While noting the company's "aggressive marketing", the crown prince said that the company has succeed in becoming the nation's number one mobile telecom company.

At Ndi Iheme and Umuduru Ikpakwu, the chief priests performed the sacrificial nature of the feast. A goat each was sacrificed and libation poured in each of these villages. And everything ended with humour and laughter, as the libation was poured amidst jokes on the ancestors too. And all through the visits, the MTN repeated their pledge to support the ceremony.

Along the road, some folks struggled with their goats. The goats were for sacrifice to mother earth and the ancestors. But the visit on that day was symbolic as it was the Egbu day of the festival.

In their remarks at the palaces, the MTN chiefs told the royal fathers whom they presented with Nokia phones, MTN sim cards and umbrellas that they would build more booster stations in the town to boost coverage. Through Oti, the team said they would always be at the Ikeji. The fathers were happy when told by Kalu of the efforts by the company to bring the festival to world attention.

"We want to move our people from Arondizuogu ahead. We want to move them in their cultural heritage, in their cultural experience, and you know it matters to them. It is about helping them to enjoy those things that matter to them, helping them to celebrate their life, their culture, which is why we are here. We are at Arondizuogu also, and a month ago we were at Ilesabi and we made it great. We came here and we are going to make the Ikeji festival greater than it used to be. And we will see that at the end of this festival, the people of Arondizuogu we say, "Wao!" Kalu said.

He said the value derived from participating in such festivals to company is immeasurable.

"The value goes beyond what you can quantified.
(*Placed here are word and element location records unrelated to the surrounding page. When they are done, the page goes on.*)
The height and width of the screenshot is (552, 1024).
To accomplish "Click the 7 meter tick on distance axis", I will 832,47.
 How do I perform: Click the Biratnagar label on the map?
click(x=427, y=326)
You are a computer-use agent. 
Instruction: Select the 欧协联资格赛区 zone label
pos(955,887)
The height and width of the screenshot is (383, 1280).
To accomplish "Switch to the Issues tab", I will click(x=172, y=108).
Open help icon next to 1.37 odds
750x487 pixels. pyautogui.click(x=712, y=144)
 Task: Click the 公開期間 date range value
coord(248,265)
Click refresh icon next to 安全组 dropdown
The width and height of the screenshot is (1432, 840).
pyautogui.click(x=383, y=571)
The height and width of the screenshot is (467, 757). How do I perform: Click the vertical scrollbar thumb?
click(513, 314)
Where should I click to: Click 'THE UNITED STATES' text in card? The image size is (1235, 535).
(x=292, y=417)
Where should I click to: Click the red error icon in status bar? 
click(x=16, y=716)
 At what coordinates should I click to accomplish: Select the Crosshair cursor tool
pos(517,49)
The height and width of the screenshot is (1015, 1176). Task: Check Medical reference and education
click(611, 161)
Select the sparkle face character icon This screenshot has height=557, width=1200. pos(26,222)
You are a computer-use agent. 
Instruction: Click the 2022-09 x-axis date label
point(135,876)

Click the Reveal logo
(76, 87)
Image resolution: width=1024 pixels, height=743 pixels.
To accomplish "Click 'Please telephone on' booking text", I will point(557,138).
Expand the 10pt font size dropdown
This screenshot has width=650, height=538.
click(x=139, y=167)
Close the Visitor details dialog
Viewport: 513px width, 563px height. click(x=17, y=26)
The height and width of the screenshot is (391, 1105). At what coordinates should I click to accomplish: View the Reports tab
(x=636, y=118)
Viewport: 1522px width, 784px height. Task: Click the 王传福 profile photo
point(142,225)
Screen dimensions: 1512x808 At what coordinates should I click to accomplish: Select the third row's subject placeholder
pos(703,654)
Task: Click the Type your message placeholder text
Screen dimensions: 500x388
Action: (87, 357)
And for us it is about that connectivity with your customers; you take them beyond just being your customers to being your advocate. Anyone who gets that kind of fantastic event that we are bringing here is more likely to tell more people about the experience. And that will continue to boost our subscribers' base and the usage of our packaging because you feel we care for you, and you will always want to stay with the brand you feel that cares for you care for that cares for you. And MTN cares for you in so many ways; we care about your culture, the value you get and in facilitating them."

Part of the reasons for the visitation to rulers, Kalu said, was to rub mind with them, "on how we can partner with them in other fronts. So for me it is a continuous thing. We are here to celebrate with them, and that celebration they will get in large measure," he said.